- **What the task asks**
Pull every line containing "Switch" from the data.

- **Given data**
========================

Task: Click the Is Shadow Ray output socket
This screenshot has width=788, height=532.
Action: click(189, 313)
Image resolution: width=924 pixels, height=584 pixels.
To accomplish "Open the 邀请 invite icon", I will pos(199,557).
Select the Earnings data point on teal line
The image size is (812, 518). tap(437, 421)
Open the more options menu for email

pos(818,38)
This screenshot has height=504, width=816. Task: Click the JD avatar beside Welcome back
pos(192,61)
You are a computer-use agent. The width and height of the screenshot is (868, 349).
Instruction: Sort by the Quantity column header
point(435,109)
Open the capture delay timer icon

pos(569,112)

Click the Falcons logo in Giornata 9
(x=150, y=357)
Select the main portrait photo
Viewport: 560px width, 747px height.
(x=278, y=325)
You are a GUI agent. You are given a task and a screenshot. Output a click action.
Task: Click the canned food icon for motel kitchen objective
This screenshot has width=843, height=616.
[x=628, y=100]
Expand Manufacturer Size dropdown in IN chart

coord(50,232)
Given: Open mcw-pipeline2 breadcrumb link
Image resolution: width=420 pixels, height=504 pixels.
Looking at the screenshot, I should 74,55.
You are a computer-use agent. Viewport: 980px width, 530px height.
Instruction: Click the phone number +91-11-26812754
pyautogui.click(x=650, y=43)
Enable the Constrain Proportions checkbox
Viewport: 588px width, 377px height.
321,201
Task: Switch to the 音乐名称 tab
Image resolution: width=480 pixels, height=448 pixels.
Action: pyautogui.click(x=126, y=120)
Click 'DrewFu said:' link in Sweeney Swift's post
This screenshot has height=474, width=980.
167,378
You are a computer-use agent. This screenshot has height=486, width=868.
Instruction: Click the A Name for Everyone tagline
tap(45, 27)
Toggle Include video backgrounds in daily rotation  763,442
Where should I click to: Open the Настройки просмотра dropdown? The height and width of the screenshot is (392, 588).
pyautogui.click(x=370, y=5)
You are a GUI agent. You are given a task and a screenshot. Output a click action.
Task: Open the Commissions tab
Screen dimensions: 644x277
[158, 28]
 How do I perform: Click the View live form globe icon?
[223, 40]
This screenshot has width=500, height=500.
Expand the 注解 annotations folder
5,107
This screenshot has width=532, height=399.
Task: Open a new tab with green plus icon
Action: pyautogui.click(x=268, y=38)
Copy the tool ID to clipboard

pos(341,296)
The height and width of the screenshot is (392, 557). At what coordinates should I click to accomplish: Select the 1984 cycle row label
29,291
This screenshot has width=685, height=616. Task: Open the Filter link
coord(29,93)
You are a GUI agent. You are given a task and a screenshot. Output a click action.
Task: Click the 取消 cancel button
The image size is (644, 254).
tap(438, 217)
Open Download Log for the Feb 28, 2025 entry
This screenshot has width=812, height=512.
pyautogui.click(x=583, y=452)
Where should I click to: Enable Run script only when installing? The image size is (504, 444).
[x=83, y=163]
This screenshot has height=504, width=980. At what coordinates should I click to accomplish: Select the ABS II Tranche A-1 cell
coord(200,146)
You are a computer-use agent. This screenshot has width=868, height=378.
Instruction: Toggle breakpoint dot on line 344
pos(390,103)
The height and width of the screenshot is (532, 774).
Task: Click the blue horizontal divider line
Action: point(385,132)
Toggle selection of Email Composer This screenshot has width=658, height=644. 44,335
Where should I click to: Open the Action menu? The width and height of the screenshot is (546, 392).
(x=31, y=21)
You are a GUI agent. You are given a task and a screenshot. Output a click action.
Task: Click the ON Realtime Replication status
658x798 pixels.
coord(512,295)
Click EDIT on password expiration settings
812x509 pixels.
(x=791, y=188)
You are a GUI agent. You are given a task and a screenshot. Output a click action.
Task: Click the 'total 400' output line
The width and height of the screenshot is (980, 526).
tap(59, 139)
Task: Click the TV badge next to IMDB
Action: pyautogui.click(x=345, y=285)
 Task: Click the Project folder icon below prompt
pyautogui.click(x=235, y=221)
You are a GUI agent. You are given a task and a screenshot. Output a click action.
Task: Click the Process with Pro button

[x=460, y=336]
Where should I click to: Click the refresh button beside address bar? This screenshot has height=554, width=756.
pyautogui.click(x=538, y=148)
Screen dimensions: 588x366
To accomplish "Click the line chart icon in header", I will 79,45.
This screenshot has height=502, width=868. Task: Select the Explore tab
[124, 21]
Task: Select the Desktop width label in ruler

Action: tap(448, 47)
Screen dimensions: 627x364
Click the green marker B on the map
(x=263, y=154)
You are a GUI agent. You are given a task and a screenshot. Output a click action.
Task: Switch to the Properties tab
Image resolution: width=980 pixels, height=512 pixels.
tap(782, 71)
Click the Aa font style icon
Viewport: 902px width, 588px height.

========================

- **Answer to this problem**
Task: Switch to the 音乐名称 tab
Task: Switch to the Properties tab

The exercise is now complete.